A regional non-profit that supports artists and community arts organizations, South Arts hosts an annual juried competition in its nine member states across the South, and Bryant received an award of $5,000 as a State Fellow. The Southern Prize and State Fellowships were created to address the gap in regional arts funding opportunities for artists and to acknowledge their contributions to the well-being of Southern states’ cultures.
Bryant has been teaching in SIGD since 2000, specializing in the fields of typography, publication design and poster design. She has received several teaching awards, including Auburn’s Gerald and Emily Leischuck Endowed Presidential Award for Excellence in Teaching in 2018. Her work has been exhibited nationally and featured in publications like Creative Quarterly, UPPERCASE Magazine and Fingerprint No. 2.
This year’s Southern Prize Winners and State Fellows will have their work displayed in an exhibition at the Ohr-O’Keefe Museum of Art in Biloxi, Mississippi, through December 13. The exhibition will then travel to several other states and finish at the Montgomery Museum of Fine Art in Montgomery, Alabama, in 2024.
Bryant’s South Arts submission was a compilation of 2D collages and 3D collage artist books, which are essentially artwork in book form. As a designer, she has been working toward incorporating more analog methods into her work. “I began working in the medium of collage about 10 years ago,” she said. “Then about three years ago I began working in the format of artist books. As a graphic designer I work mostly in poster and book design so the transition to artist books was clear and natural.”

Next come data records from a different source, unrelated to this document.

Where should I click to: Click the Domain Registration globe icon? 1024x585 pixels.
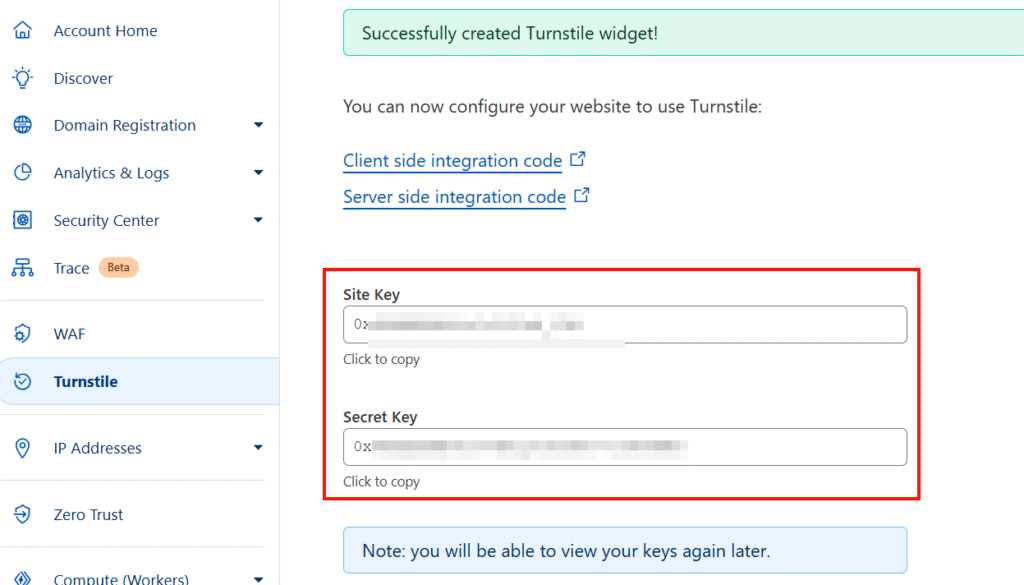click(22, 125)
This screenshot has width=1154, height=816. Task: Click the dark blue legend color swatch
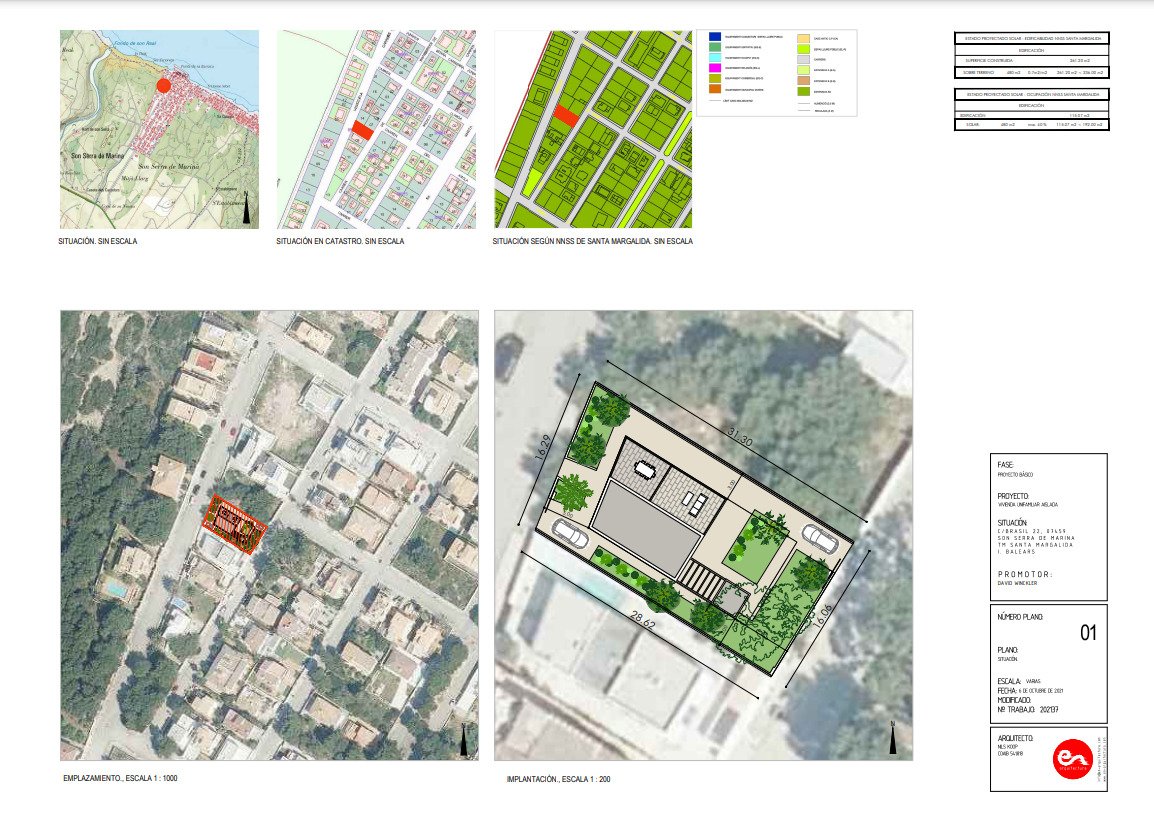click(714, 36)
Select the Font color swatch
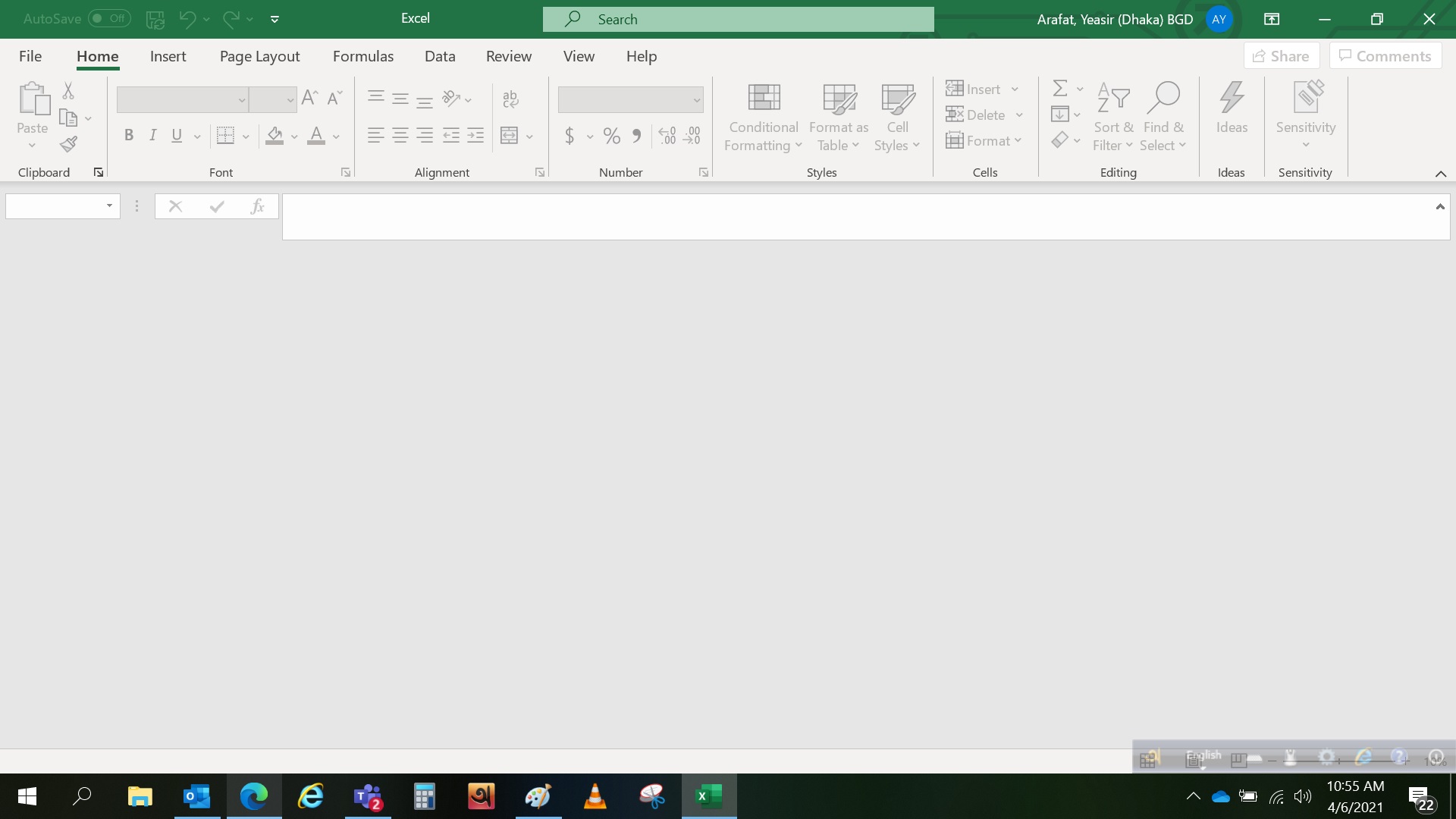 pyautogui.click(x=315, y=142)
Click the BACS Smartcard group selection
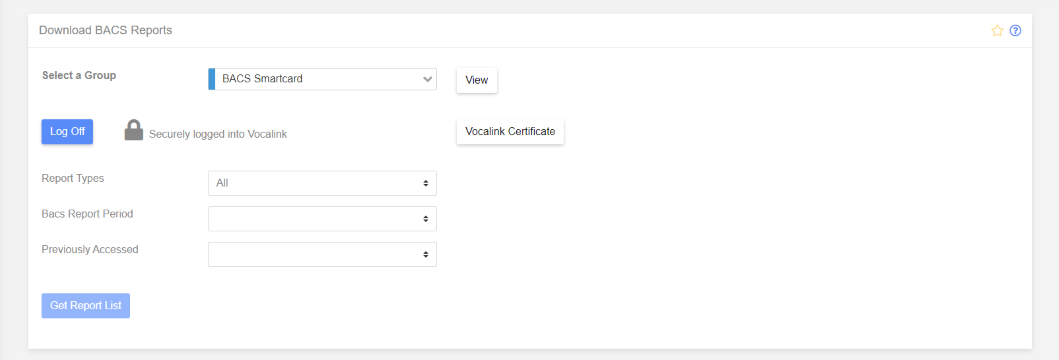The height and width of the screenshot is (360, 1059). [x=322, y=79]
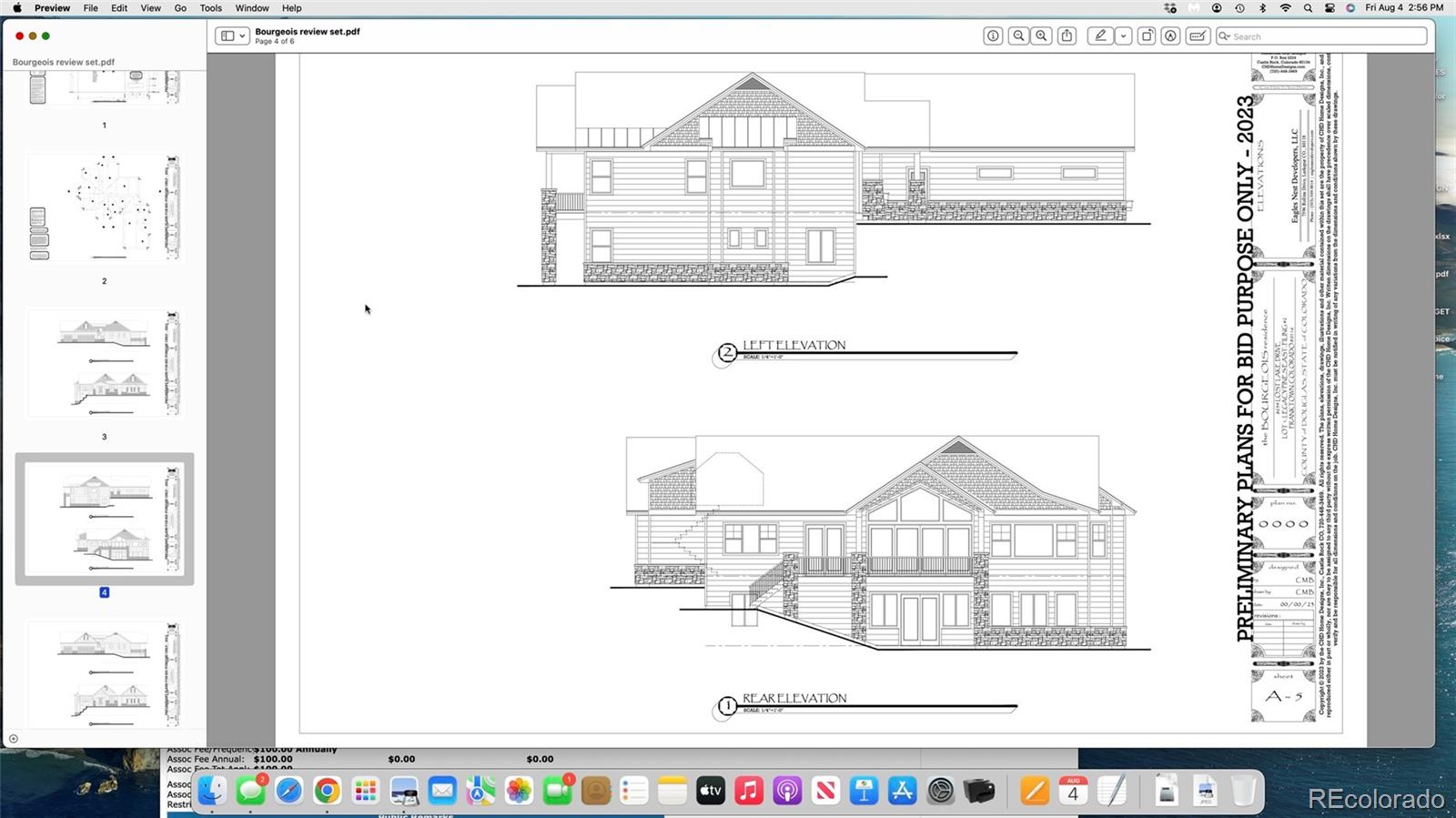Image resolution: width=1456 pixels, height=818 pixels.
Task: Select the page 2 thumbnail in sidebar
Action: (104, 208)
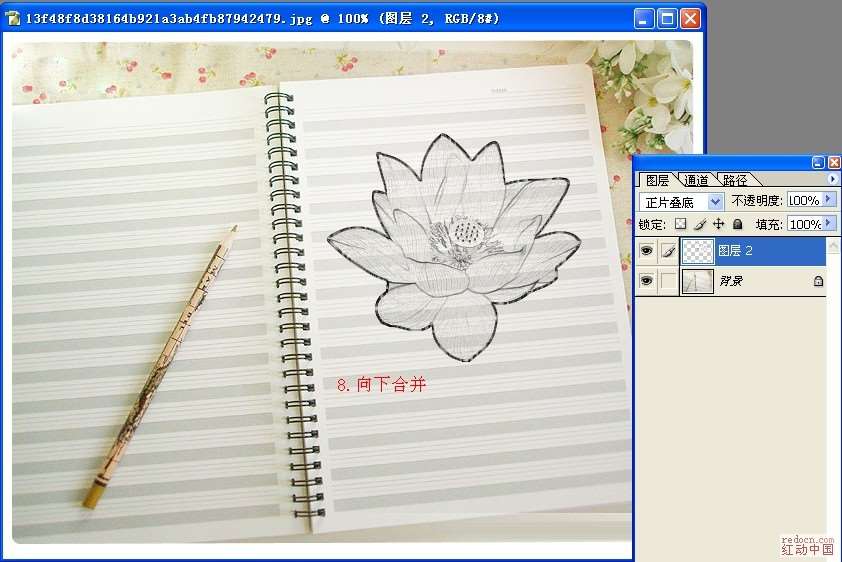Open the 填充 fill slider arrow
Image resolution: width=842 pixels, height=562 pixels.
tap(829, 225)
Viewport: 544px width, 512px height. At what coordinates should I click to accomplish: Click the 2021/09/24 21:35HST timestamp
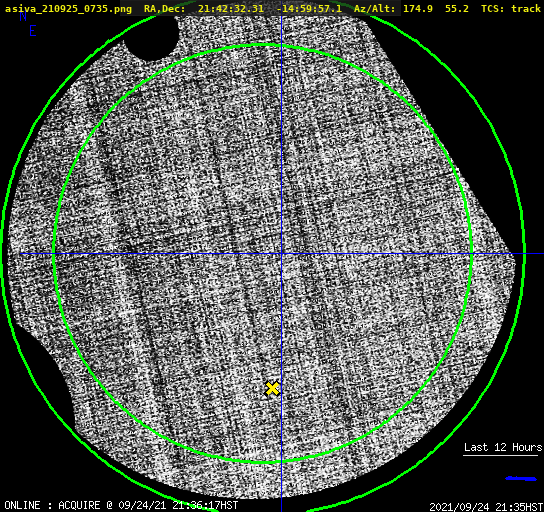486,507
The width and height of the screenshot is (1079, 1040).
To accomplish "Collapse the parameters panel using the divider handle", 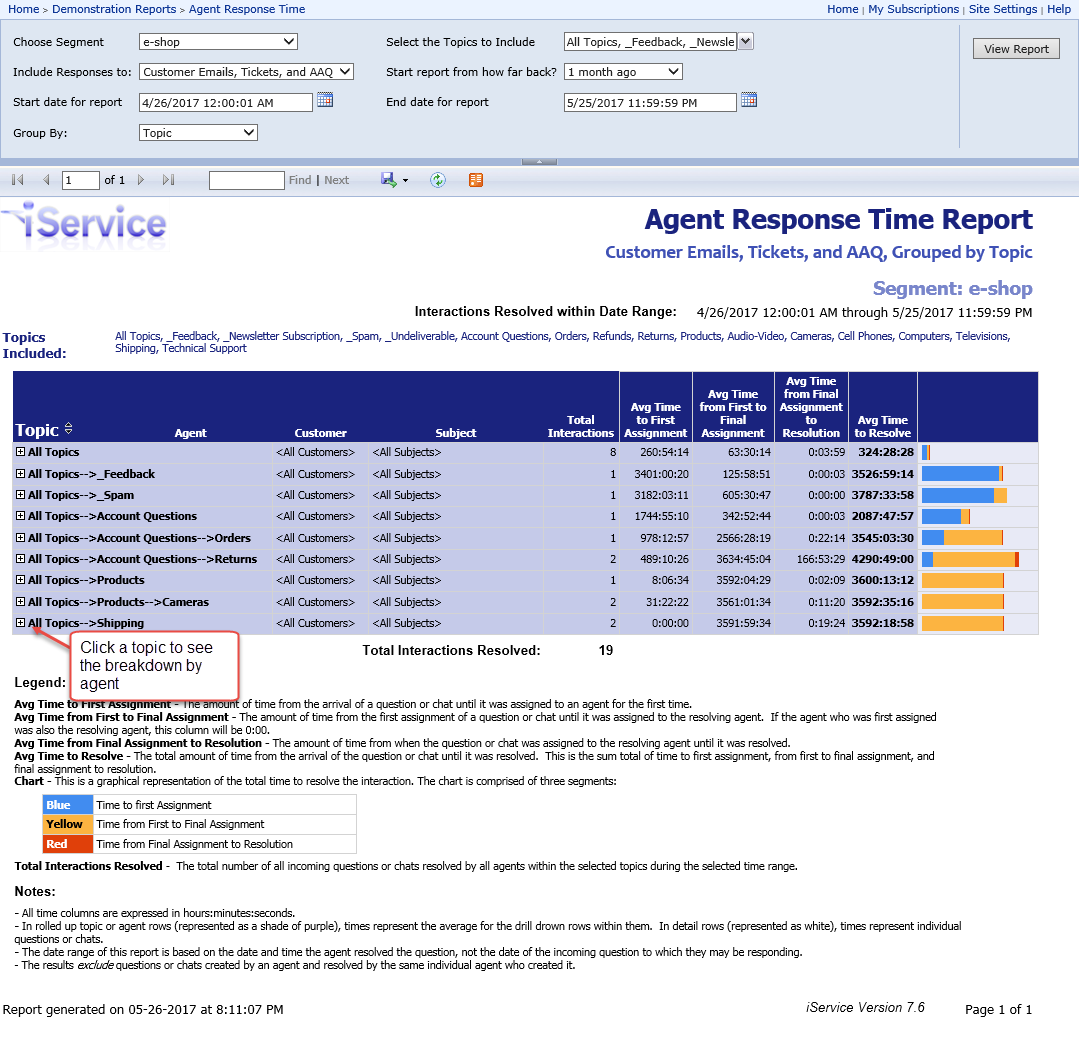I will 539,161.
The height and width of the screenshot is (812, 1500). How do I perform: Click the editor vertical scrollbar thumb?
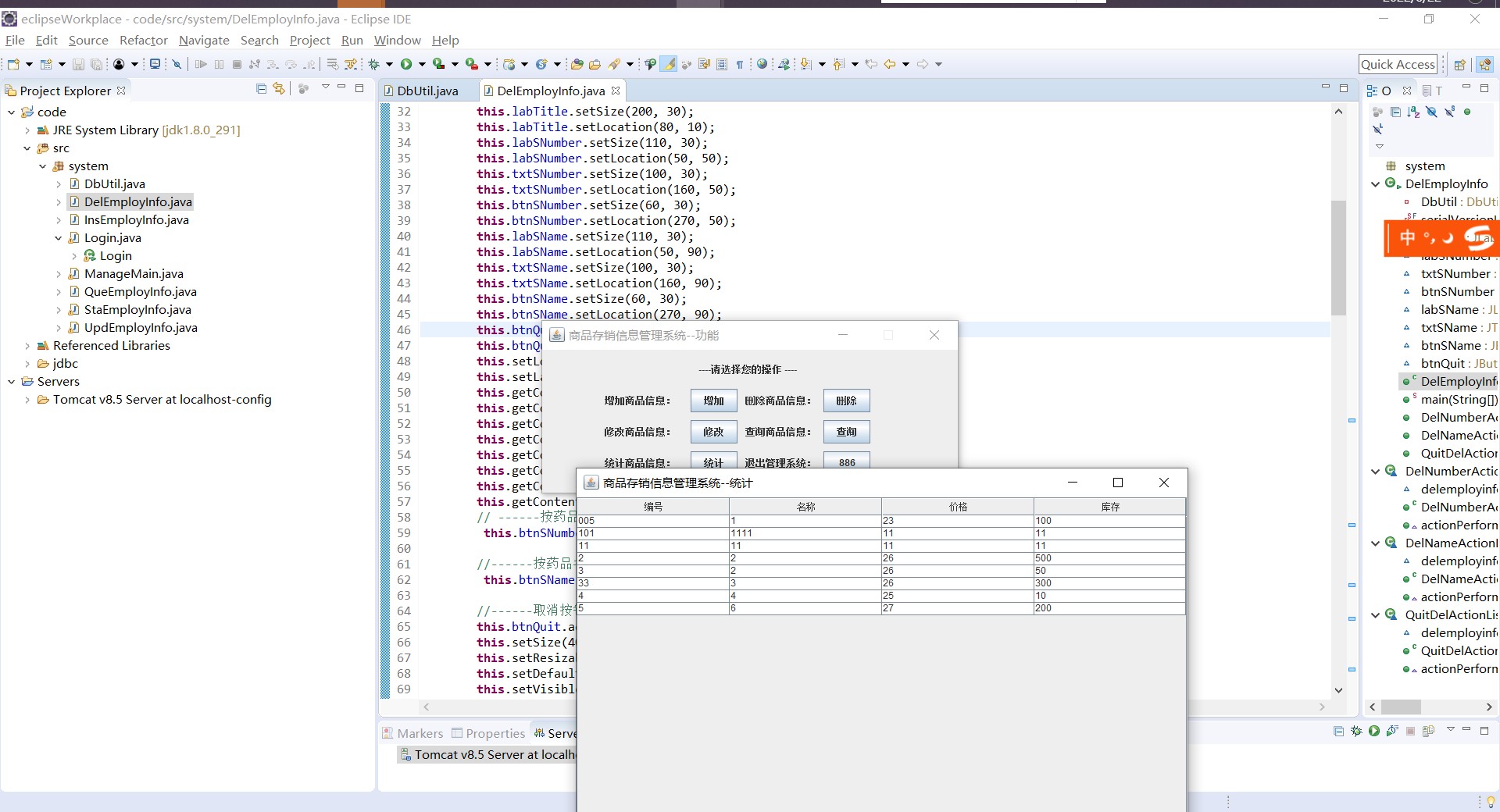pos(1338,258)
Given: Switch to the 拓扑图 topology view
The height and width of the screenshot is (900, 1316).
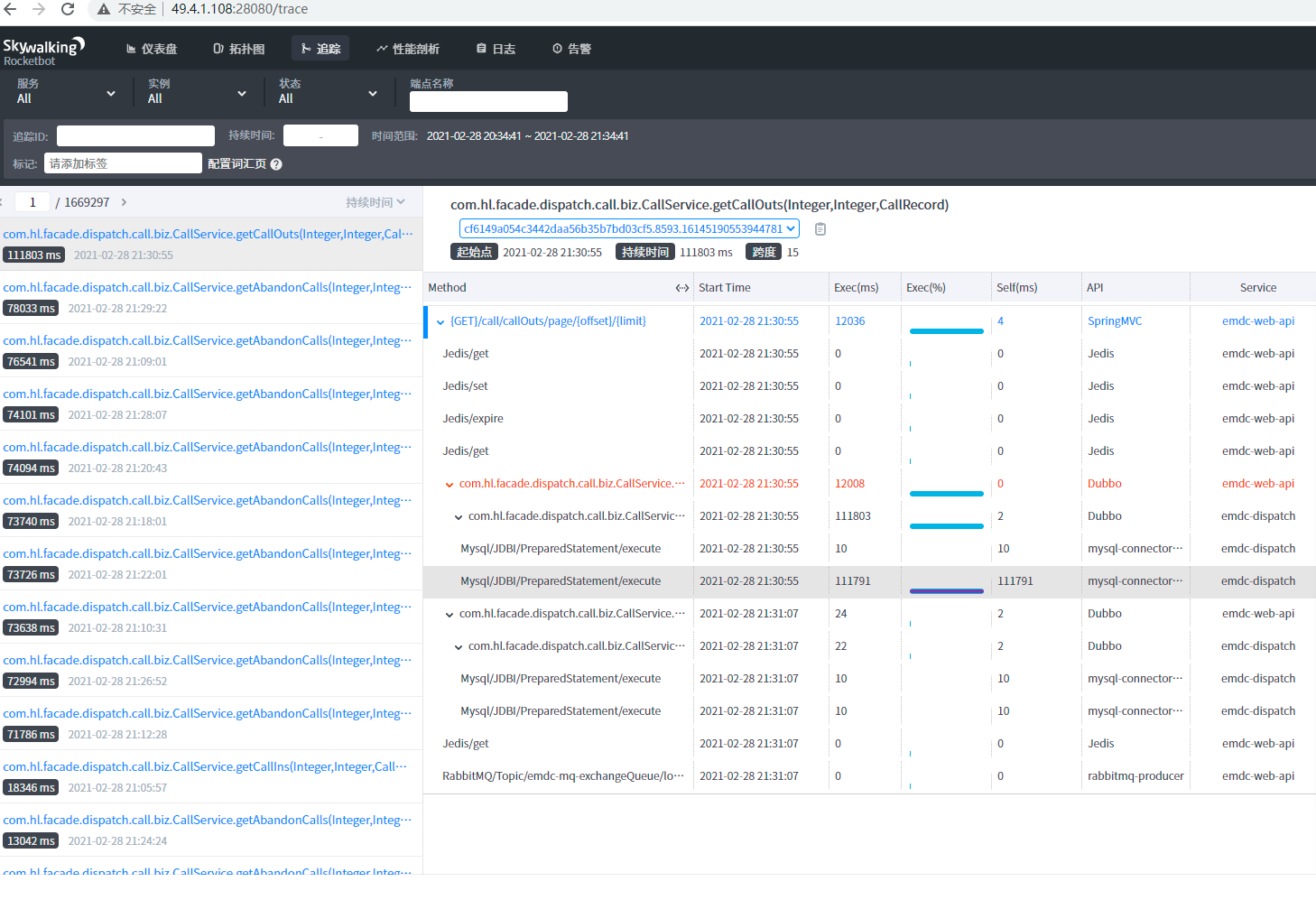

Bryant’s submission was the direct result of her recent semester of Professional Improvement Leave, which allows faculty to take time for self-improvement and growth. Bryant says the sabbatical gave her much longer periods of time to focus on creative work than she would normally have. “The sabbatical was so helpful in that it afforded me the time to actually work daily for several months,” she explained. “As a result, I was able to create an additional set of books to add to the body of work I already had, and I’m now in the process of submitting to competitions and shows.”
The work of all nine state fellows will be displayed in an exhibition at the Ohr-O’Keefe Museum of Art in Biloxi, Mississippi, through December 13 of this year. After it closes in Biloxi, the exhibit will tour Alabama, Florida, Georgia, Mississippi and Louisiana through 2025.